Ils se rendirent ensemble auprès du chef, qui, au dernier mot du rapport, déclara sans hésiter que l’Arabe était un menteur, et que son histoire n’avait pas le moindre fondement, attendu que si les Mazitous avaient paru dans le voisinage, il l’aurait su tout de suite.

Cela n’empêcha pas Mousa de s’écrier :

« Non, non, docteur, non, je n’irai pas plus loin ; je ne veux pas être tué par les Mazitous ; je veux revoir mon père, revoir ma mère et mon enfant, qui sont à Johanna ; je ne veux pas rencontrer ces bandits.

— Moi non plus, répondit le docteur, je ne veux pas être tué par les Mazitous ; mais ils ne sont pas à craindre. Cependant, puisqu’ils vous effrayent, je m’engage à marcher droit à l’ouest, jusqu’au moment où nous serons éloignés de leur parcours. »

Mousa ne fut pas satisfait de la réponse et continua à gémir.

« S’il y avait deux cents fusils avec nous, dit-il, j’irais bien ; mais nous sommes trop peu de monde ; ils nous attaqueront pendant la nuit, et nous tueront jusqu’au dernier. »

Livingstone répéta sa promesse d’aller droit au couchant et de s’éloigner des Mazitous.

Vint le jour du départ, on se mit en marche ; un instant après tous les Anjouhannais avaient pris la fuite[1].

En me parlant de cette affaire, le docteur me dit qu’il avait failli tuer Mousa, ainsi qu’un autre instigateur du complot. La tentation avait été vive ; mais il se réjouissait de n’avoir pas souillé ses mains du sang de ces misérables.
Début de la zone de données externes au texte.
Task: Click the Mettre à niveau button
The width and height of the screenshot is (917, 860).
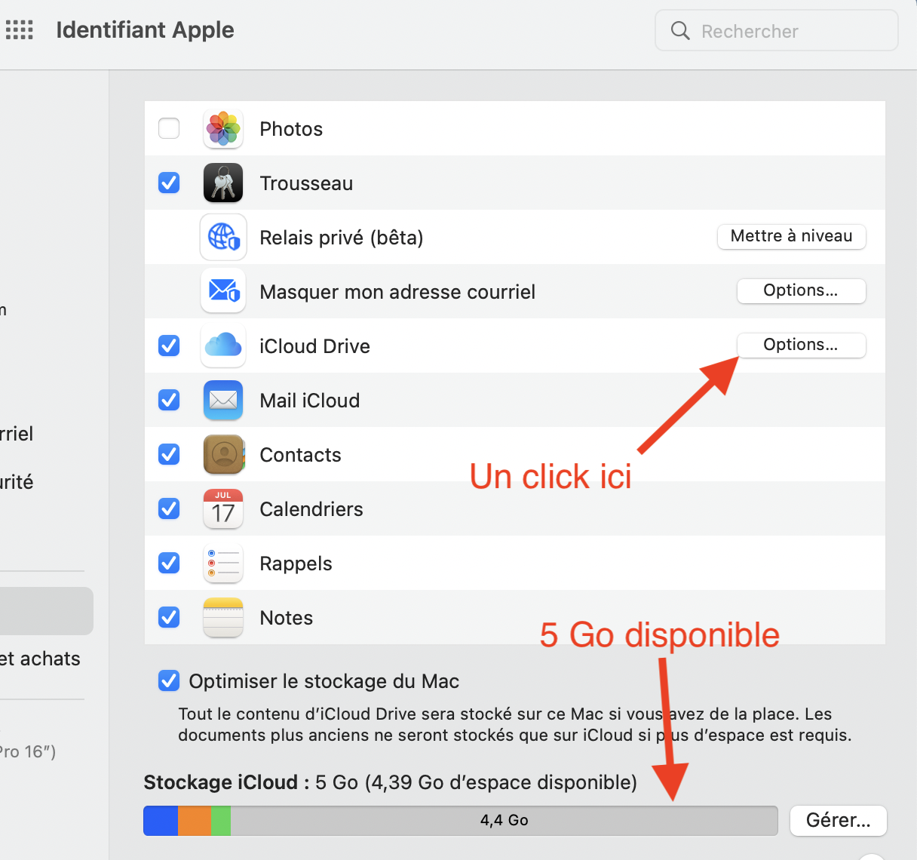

Un ou deux jours après leur fuite, un autre homme de la bande, appelé Siméon Price, vint trouver le docteur et lui exprima les mêmes craintes. Obligé désormais de réprimer toute tentative de désertion, le docteur lui imposa silence, et lui défendit sévèrement de parler des Mazitous[2].

S’il n’avait pas eu l’assistance des indigènes, Livingstone aurait désespéré de pouvoir continuer sa route.  « Heureusement, me

  1. Ce furent ces Anjouhannais, qui, revenus à Zanzibar, inventèrent la mort de Livingstone pour expliquer leur retour.(Note du traducteur.)
  2. Les Mazitous ou Mazités, habitent au nord et au nord-ouest du lac Nyassa. C’est une tribu guerrière, de la même race que les Landines, les Zoulous, les Matébélés. (Voir Livingstone, Explorations du Zambèse et de ses affluents, p. 354, 463, 466.)(Note du traducteur.)